<<<<
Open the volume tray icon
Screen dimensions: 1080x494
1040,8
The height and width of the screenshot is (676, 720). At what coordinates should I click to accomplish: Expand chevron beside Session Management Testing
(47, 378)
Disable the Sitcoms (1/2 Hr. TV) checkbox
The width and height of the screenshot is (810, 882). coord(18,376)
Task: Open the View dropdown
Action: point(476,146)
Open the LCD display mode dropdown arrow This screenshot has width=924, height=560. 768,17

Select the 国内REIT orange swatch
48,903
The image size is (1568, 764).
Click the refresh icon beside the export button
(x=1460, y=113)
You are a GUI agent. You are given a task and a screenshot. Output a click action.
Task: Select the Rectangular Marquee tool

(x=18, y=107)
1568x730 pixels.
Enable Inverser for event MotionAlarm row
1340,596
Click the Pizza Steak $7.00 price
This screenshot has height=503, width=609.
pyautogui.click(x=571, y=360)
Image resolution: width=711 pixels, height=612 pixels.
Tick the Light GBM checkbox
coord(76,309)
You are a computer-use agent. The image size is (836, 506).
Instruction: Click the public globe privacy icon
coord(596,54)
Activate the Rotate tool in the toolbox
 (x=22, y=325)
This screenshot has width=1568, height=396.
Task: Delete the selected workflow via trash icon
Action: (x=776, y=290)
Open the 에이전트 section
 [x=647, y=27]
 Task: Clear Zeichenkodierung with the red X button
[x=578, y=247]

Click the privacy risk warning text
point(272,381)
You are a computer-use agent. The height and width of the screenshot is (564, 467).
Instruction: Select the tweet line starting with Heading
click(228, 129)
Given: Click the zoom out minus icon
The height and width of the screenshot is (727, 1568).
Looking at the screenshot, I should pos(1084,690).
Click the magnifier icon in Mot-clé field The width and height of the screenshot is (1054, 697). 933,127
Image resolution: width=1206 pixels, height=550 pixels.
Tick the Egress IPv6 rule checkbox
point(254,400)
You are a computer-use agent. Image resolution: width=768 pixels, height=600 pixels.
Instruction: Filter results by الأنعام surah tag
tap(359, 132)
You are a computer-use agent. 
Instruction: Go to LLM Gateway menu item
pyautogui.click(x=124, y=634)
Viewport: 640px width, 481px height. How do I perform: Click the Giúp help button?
>>>>
Task brief
A faithful, word-for-word transcript of the material above is the required answer.

Solution
Open the volume tray icon
Screen dimensions: 1080x494
1040,8
The height and width of the screenshot is (676, 720). At what coordinates should I click to accomplish: Expand chevron beside Session Management Testing
(47, 378)
Disable the Sitcoms (1/2 Hr. TV) checkbox
The width and height of the screenshot is (810, 882). coord(18,376)
Task: Open the View dropdown
Action: point(476,146)
Open the LCD display mode dropdown arrow This screenshot has width=924, height=560. 768,17

Select the 国内REIT orange swatch
48,903
The image size is (1568, 764).
Click the refresh icon beside the export button
(x=1460, y=113)
You are a GUI agent. You are given a task and a screenshot. Output a click action.
Task: Select the Rectangular Marquee tool

(x=18, y=107)
1568x730 pixels.
Enable Inverser for event MotionAlarm row
1340,596
Click the Pizza Steak $7.00 price
This screenshot has height=503, width=609.
pyautogui.click(x=571, y=360)
Image resolution: width=711 pixels, height=612 pixels.
Tick the Light GBM checkbox
coord(76,309)
You are a computer-use agent. The image size is (836, 506).
Instruction: Click the public globe privacy icon
coord(596,54)
Activate the Rotate tool in the toolbox
 (x=22, y=325)
This screenshot has width=1568, height=396.
Task: Delete the selected workflow via trash icon
Action: (x=776, y=290)
Open the 에이전트 section
 [x=647, y=27]
 Task: Clear Zeichenkodierung with the red X button
[x=578, y=247]

Click the privacy risk warning text
point(272,381)
You are a computer-use agent. The height and width of the screenshot is (564, 467).
Instruction: Select the tweet line starting with Heading
click(228, 129)
Given: Click the zoom out minus icon
The height and width of the screenshot is (727, 1568).
Looking at the screenshot, I should pos(1084,690).
Click the magnifier icon in Mot-clé field The width and height of the screenshot is (1054, 697). 933,127
Image resolution: width=1206 pixels, height=550 pixels.
Tick the Egress IPv6 rule checkbox
point(254,400)
You are a computer-use agent. Image resolution: width=768 pixels, height=600 pixels.
Instruction: Filter results by الأنعام surah tag
tap(359, 132)
You are a computer-use agent. 
Instruction: Go to LLM Gateway menu item
pyautogui.click(x=124, y=634)
Viewport: 640px width, 481px height. How do I perform: Click the Giúp help button?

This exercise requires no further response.